James’ Places is a group of hospitality businesses operating across the Ribble Valley, Lune Valley and Yorkshire Dales employing over 400 people.
We spoke with group commercial director, Warren Bennett, and group operations director, Mike Auld, about how the business has looked after staff in the wake of the Covid-19 pandemic. Kate Shawcross from our employment law team also shares her tips for retaining hospitality staff.
What’s the most important thing you’ve learned during the pandemic from a staffing point of view?
Warren Bennett: For me, it’s been the importance of having a robust HR function within the business. We brought in a dedicated HR manager about five years ago and have steadily grown our HR infrastructure over that time. Without it we would have really struggled, not just in terms of staffing the business but in the deeper engagement of our people during what has been a very tough time for everybody.
Mike Auld: The importance of helping staff look after their mental health cannot be overstated. The uncertainty of the last two years, especially for the hospitality sector, has shown the need for all employers to prioritise mental health support for staff and encourage colleagues to look out for each other. We want our staff to know that we’ll support them if they are struggling mentally.
What have been the biggest staffing challenges?
WB: I think the biggest frustration has been knowing there’s a lot more opportunities out there to innovate and grow if only we could get enough of staff to make it happen which, of course, is the position so many hospitality businesses are in, not just us.
There’s been a big gap for us in the 20-29 age bracket which has traditionally been a core demographic in the hospitality sector. Staff are either very young or in the 30 years plus bracket.
KS: This is something many of our clients across the hospitality industry are reporting. There’s been a shift in the generational make-up of workers in the sector. A combination of Brexit and the pandemic has seen many overseas workers relocating back home, and other millennials being attracted to work in other industries where there is a perception of greater job security.
Now more than ever, employers in the hospitality sector need to be able to convince people that they offer genuine opportunities for career progression. I think hospitality businesses have a great opportunity to hold more open career planning conversations with workers and offer more training and access to industry recognised qualifications.
MA: This is something we are very conscious of.
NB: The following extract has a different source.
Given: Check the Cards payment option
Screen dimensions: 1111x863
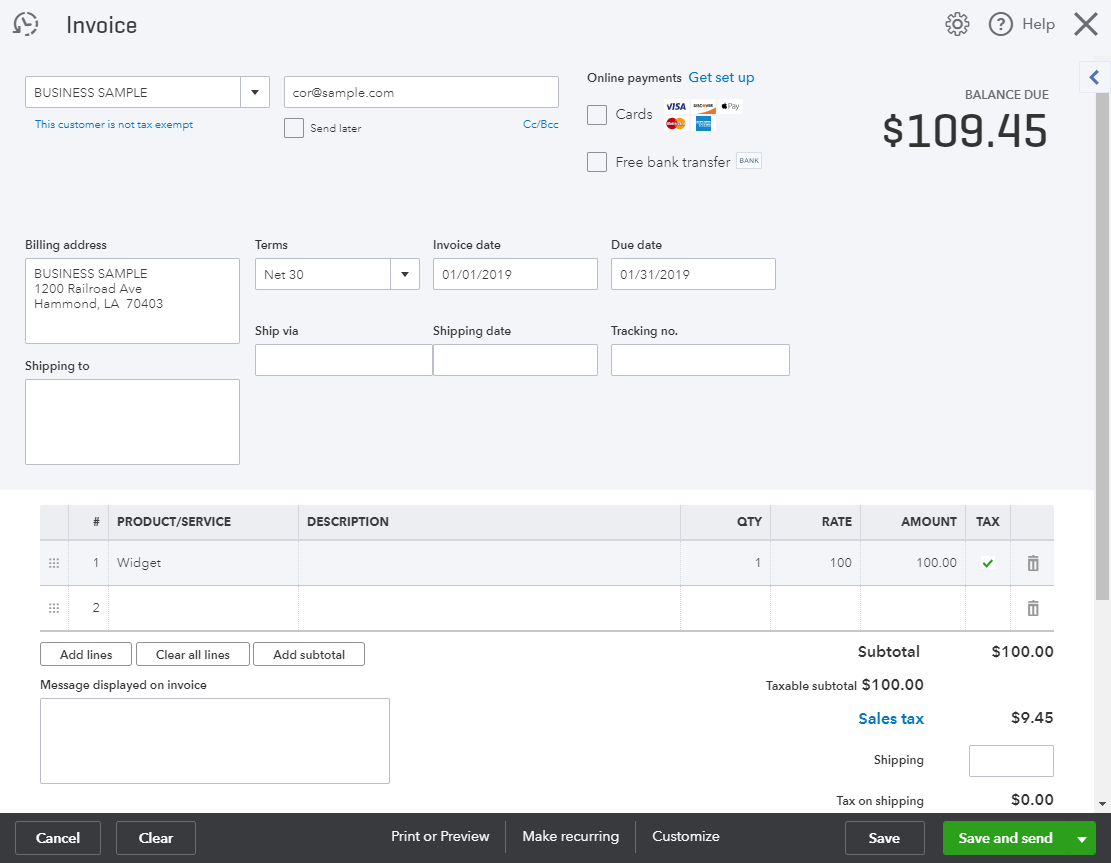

We’re looking at ways to continually improve our staff appraisal processes to focus on personal growth and long-term career progression. We’re looking at partnering with colleges too to help shape training and improve the skills of people coming into the sector. This may also allow us to provide mentoring opportunities.
What have you done to help keep hold of your staff?
MA: We knew that the closures, furlough and then, of course, the sudden rush that the re-openings brought with them, would have a huge impact on our teams’ mental health. We therefore engaged a mental health provider to offer support to all of our staff as and when they needed it, and the uptake on this has been great. We also wanted to understand what is most important to our staff and what their views were, so we conducted a staff survey.
While not everyone completed it, we felt the results were representative of our team and it provided us with some valuable insights. As a result, we’ve tried to be a lot more flexible and open minded when it comes to considering staff requests, particularly around shifts and working patterns. Work-life balance has become far more important to people.
WB: When the hospitality sector reopened, we obviously had to ask a lot more of people to enable us to adequately staff the business. As a result, we’ve had to be a lot more innovative in areas such as pay and bonuses.
An example is some staff who were previously salaried now wanting to be paid hourly, as this gives them greater flexibility over their hours of work. We recognise that it is an employees’ market at the moment, and we have done what we can to accommodate their wishes.
We’re investing a lot more in HR, both in terms of HR staff and software that can help us with better employee communication. We intend to grow our HR administration team to place even greater focus on staff retention.
What else can hospitality businesses do to retain staff?
KS: It’s great to see how the steps taken by Warren and Mike have helped them retain staff. People will stay in a job if they are treated fairly and given flexibility and autonomy. The pandemic has given people a different focus about what they want from their work. Increasingly, people want to be shown how what they do makes a difference, which means businesses need to have a purpose over and above just being profitable. You must communicate with staff – ask them what motivates them and what’s going to keep them with your business.
The recent developments with the Omicron variant are posing new challenges for the sector at a critical time. How optimistic are you about the ongoing recovery of hospitality sector in 2022 and beyond?
WB: What’s encouraging is the demand for hospitality and leisure has never gone away, it’s just being inhibited by these ongoing issues from the pandemic. Things are going to get better, and we know there is strong demand across our business, from casual dining and overnight stays to weddings, conferences, and events.
MA: The last couple of years have made us an even stronger business. We’ve invested a lot into our systems and processes that make us more robust to face any potential future business disruption. As Warren says, the demand is there and we’re leaving no stone unturned to give people a great customer experience.
KS: Whist of course there is an air of caution with the current Omicron variant and the uncertainty that brings with it, there are many reasons for optimism. The sector is projected to grow by over 180,000 jobs into 2024. I think household savings from the pandemic, particularly in relation to a lack of opportunity for holiday spend, added to people’s reluctance to travel overseas, means there will be even more pent-up demand for domestic hospitality and we should start to see a strong recovery in 2022.